Yohan Benizri - Je rappelle volontiers, particulièrement à l'aube de Rosh Hachana, que si le peuple juif est plurimillénaire, c'est grâce à sa faculté à se projeter dans l'avenir, et non à faire les comptes du passé. Il appartient à d'autres de tirer le bilan de cette présidence.
Ce que je peux vous dire, c'est que je suis fier de l'unité du CCOJB et de son action interne et externe. En interne, c'est surtout le développement d'outils visant à la pérennité de la vie juive en Belgique, tant à travers le développement d'un programme de formation de jeunes leaders que d'un programme d'aide et de remédiation qui met au service d'associations une aide professionnelle, à la manière d'un cabinet de consulting. Vis-à-vis du monde extérieur, il s'agit de nos réalisations politiques et médiatiques autour de sujets brûlants de l'actualité, mais également d'un travail de fond sur notre communication et les outils dont nous disposons. Il reste pourtant beaucoup à faire.
La communauté juive de Belgique se bat depuis des années contre l’interdiction de l’abattage rituel (shechita) promulguée en 2019 en Flandres et en Wallonie, une interdiction appuyée par une législation européenne.
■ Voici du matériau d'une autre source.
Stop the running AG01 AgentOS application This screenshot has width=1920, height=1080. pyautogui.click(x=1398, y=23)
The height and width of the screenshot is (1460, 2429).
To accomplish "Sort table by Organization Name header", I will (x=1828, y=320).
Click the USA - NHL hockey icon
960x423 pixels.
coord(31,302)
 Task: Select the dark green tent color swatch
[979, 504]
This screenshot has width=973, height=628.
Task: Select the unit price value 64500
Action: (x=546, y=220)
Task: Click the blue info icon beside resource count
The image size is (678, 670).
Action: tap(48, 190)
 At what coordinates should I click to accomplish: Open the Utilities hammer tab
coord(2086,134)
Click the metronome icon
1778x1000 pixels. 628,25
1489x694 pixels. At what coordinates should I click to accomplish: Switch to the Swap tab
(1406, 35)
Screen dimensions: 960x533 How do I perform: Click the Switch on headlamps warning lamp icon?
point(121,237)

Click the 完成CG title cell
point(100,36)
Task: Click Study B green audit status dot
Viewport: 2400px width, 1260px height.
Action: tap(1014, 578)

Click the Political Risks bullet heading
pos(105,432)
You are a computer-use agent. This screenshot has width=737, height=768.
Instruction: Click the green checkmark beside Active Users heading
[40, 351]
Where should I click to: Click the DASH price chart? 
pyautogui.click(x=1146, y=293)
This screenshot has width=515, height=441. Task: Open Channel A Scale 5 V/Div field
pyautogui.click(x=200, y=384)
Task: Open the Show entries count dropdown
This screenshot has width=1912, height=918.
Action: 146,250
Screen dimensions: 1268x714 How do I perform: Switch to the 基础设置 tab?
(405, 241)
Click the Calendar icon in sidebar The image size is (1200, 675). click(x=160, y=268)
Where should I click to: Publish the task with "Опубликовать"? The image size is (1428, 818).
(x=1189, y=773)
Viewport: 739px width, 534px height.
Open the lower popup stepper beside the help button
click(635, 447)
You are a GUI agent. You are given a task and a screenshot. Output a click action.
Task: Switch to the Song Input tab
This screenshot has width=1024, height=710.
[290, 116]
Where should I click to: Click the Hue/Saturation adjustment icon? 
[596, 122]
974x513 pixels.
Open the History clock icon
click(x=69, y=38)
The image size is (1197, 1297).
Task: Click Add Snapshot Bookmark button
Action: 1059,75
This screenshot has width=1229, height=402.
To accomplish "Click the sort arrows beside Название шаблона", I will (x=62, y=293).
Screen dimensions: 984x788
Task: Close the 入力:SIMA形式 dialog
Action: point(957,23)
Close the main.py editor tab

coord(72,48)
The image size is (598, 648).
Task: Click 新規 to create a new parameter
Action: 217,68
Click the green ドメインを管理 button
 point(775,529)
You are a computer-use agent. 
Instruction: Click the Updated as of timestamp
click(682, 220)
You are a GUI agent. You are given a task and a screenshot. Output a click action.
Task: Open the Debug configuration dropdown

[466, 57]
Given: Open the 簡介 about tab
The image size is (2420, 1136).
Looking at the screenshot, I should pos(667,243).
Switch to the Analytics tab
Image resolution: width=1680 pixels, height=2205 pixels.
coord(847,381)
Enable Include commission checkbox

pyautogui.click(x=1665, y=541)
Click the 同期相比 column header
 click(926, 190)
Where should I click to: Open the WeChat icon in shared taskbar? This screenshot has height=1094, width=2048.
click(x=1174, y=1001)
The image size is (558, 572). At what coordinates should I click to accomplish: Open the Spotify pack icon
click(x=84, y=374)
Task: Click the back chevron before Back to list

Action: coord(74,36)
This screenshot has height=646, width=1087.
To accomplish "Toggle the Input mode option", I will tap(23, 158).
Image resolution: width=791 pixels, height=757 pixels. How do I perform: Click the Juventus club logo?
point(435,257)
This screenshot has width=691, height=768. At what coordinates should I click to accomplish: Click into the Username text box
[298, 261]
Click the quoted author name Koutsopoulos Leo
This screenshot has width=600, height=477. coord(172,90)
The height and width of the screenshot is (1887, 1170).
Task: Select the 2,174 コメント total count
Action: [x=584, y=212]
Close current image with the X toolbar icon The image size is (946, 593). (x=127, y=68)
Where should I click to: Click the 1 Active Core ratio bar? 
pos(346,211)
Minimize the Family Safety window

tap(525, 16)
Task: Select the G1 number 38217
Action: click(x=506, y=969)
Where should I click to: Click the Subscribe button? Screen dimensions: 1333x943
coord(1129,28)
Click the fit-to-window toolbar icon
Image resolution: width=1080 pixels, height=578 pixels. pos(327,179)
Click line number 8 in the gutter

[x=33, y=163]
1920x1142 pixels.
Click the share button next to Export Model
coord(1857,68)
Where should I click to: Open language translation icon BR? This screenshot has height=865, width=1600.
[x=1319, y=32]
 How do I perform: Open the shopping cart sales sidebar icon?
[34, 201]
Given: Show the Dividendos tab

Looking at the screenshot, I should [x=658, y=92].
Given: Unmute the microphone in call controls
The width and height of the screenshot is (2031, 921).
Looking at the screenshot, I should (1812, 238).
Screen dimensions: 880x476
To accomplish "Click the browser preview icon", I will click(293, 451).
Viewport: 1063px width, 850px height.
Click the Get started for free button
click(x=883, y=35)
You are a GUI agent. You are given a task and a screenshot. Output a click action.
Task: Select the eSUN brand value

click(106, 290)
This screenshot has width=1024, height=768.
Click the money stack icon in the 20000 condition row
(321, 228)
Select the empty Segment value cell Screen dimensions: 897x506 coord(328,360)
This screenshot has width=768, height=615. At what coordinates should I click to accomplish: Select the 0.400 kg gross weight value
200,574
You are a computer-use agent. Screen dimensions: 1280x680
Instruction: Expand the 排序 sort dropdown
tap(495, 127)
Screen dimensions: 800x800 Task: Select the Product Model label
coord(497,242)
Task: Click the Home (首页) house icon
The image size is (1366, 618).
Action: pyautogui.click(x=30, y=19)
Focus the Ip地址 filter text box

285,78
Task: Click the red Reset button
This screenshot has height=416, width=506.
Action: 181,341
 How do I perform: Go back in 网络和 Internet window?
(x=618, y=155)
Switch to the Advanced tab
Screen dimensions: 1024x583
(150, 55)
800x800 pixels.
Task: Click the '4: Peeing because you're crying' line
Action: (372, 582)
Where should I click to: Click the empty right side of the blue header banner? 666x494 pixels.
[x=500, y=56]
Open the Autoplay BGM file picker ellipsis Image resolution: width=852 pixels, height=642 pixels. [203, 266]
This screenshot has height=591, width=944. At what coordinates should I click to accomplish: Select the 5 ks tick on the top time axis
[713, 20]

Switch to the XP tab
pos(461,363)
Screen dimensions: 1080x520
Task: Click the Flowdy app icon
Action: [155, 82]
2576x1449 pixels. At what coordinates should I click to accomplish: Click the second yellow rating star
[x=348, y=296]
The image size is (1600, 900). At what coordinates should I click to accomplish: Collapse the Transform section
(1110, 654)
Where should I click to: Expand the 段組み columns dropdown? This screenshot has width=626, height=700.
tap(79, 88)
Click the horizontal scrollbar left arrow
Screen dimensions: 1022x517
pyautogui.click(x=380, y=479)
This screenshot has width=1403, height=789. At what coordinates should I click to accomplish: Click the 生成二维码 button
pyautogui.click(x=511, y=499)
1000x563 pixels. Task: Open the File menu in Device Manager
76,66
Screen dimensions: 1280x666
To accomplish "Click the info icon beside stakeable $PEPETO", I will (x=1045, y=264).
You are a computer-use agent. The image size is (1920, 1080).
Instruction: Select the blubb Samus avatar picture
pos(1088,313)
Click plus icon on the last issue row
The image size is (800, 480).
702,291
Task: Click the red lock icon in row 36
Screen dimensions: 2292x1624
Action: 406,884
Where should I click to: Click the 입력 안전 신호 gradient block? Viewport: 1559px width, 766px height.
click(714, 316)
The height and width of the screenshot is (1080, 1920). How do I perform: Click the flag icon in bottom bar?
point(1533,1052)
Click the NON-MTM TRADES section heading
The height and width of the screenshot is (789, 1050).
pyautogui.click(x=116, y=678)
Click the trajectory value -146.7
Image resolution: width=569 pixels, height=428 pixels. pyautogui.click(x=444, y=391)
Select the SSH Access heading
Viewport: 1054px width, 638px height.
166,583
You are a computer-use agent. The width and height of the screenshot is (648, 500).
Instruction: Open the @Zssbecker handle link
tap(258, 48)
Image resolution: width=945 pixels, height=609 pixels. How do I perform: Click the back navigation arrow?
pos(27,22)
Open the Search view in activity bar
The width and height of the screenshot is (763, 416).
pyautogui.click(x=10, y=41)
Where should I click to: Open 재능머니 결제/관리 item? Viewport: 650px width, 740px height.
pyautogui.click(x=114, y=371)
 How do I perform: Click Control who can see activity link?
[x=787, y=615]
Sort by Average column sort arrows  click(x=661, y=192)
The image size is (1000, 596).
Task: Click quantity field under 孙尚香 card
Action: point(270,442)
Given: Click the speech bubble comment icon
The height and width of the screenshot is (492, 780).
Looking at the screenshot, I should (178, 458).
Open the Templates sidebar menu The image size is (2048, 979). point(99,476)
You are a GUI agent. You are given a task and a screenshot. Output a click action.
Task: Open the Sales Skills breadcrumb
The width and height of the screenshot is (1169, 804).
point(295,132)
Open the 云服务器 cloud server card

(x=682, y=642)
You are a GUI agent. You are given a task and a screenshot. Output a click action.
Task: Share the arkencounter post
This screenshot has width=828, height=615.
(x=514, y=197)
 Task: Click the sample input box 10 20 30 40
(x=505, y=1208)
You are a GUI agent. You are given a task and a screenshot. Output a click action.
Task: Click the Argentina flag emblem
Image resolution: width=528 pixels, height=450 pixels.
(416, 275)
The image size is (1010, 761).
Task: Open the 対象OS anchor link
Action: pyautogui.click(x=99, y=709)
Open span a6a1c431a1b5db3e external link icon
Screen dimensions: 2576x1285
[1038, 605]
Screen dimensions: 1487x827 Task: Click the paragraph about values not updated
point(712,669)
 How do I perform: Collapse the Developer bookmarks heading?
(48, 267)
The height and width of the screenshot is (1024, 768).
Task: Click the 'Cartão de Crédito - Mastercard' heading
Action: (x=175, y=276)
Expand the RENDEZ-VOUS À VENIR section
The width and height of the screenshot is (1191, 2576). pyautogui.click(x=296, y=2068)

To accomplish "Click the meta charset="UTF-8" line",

En juin dernier, le parlement de la région de Bruxelles a voté contre cette interdiction, une victoire pour les minorités concernées par l’abattage rituel. Vous parlez de « déni de démocratie » pour qualifier les interdictions de la shechita. Expliquez-vous.
J'ai longuement développé ce sujet, mais il peut être aisément résumé : l'opposition du bien-être animal d'un côté et de la religion de l'autre n'est pas seulement fausse, elle a désorienté le débat. Il ne s'agit, ni en Belgique, ni ailleurs, d'introduire le principe de l'étourdissement préalable. Ce principe est posé depuis au moins 50 ans. En réalité, la question est très simple: il existe depuis plus de 50 ans une exception très limitée au profit des minorités religieuses, leur permettant de produire de la viande casher ou hallal sous surveillance et dans des abattoirs agréés. Ce dont on parle ces dernières années, c'est uniquement de supprimer cette exception. Et donc d'écraser la minorité sans nouveaux arguments, ni philosophiques ni scientifiques.
Tout ce que nous demandons, c'est de ne pas remettre en question l’équilibre qui a été trouvé depuis des décennies entre les préoccupations légitimes en matière de protection du bien-être animal et le principe de justice, entériné dans nos constitutions, qui protège les minorités de la tyrannie de la majorité.
Au-delà de cette problématique majeure pour les Juifs de Belgique, quelle est l’actualité de la communauté juive belge ? Quel état de l’antisémitisme faites-vous aujourd’hui ?
Je crois que l'actualité de la communauté juive belge dépasse de beaucoup la question de l'antisémitisme. Nous avons à construire et à inventer, plus que nous n'avons à nous défendre, et la jeunesse juive belge me remplit d'espoir.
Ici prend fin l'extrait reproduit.